Reconstruction of the carbon isotopic composition of methane over the last 50 yr based on firn air measurements at 11 polar sites
C. J. Sapart1, P. Martinerie2, J. Chappellaz2, R. S. W. van de Wal1, P. Sperlich3, C. van der Veen1, S. Bernard2, W. T. Sturges4, T. Blunier3, E. Witrant5, J. Schwander6, D. Etheridge7, and T. Röckmann1
1Institute for Marine and Atmospheric research Utrecht (IMAU), Utrecht University, Utrecht, The Netherlands
2UJF – Grenoble1/CNRS, Laboratoire de Glaciologie et Géophysique de l'Environnement (LGGE), UMR5183, Grenoble, 38041, France
3Center for Ice and Climate (CIC), Niels Bohr Institute, University of Copenhagen, Copenhagen, Denmark
4School of Environmental Sciences, Universtity of East Anglia (UEA), Norwich, NR15 1RL, UK
5UJF – Grenoble1/CNRS, Grenoble Image Parole Signal Automatique (GIPSA-lab), UMR5216, B.P. 46, 38402 St Martin d'Hères, France
6Climate and Environmental Physics, Physics Institute and Oeschger Centre for Climate Change Research, University of Bern, Sidlerstrasse 5, 3012 Bern, Switzerland
7Centre for Australian Weather and Climate Research/CSIRO Marine and Atmospheric Research, Private Bag 1, Aspendale, VIC 3195, Australia

Abstract. Methane is a strong greenhouse gas and large uncertainties exist concerning the future evolution of its atmospheric abundance. Analyzing methane atmospheric mixing and stable isotope ratios in air trapped in polar ice sheets helps reconstructing the evolution of its sources and sinks in the past. This is important to improve predictions of atmospheric CH4 mixing ratios in the future under the influence of a changing climate. We present an attempt to reconcile methane carbon isotope records from 11 firn sites from both Greenland and Antarctica to reconstruct a consistent δ13C(CH4) history over the last 50 yr. In the firn, the atmospheric signal is altered mainly by diffusion and gravitation. These processes are taken into account by firn transport models.

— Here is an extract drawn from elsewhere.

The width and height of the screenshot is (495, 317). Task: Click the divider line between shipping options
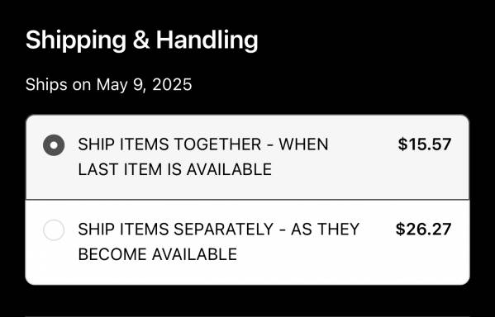pyautogui.click(x=247, y=199)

We show that isotope reconstructions from individual sites are not always mutually consistent among the different sites. Therefore we apply for the first time a multisite isotope inversion to reconstruct an atmospheric isotope history that is constrained by all individual sites, generating a multisite "best-estimate" scenario. This scenario is compared to ice core data, atmospheric air archive results and direct atmospheric monitoring data.

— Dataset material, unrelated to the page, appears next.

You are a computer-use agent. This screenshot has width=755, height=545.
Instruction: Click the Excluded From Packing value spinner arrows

Citation: Sapart, C. J., Martinerie, P., Chappellaz, J., van de Wal, R. S. W., Sperlich, P., van der Veen, C., Bernard, S., Sturges, W. T., Blunier, T., Witrant, E., Schwander, J., Etheridge, D., and Röckmann, T.: Reconstruction of the carbon isotopic composition of methane over the last 50 yr based on firn air measurements at 11 polar sites, Atmos. Chem. Phys. Discuss., 12, 9587-9619, doi:10.5194/acpd-12-9587-2012, 2012.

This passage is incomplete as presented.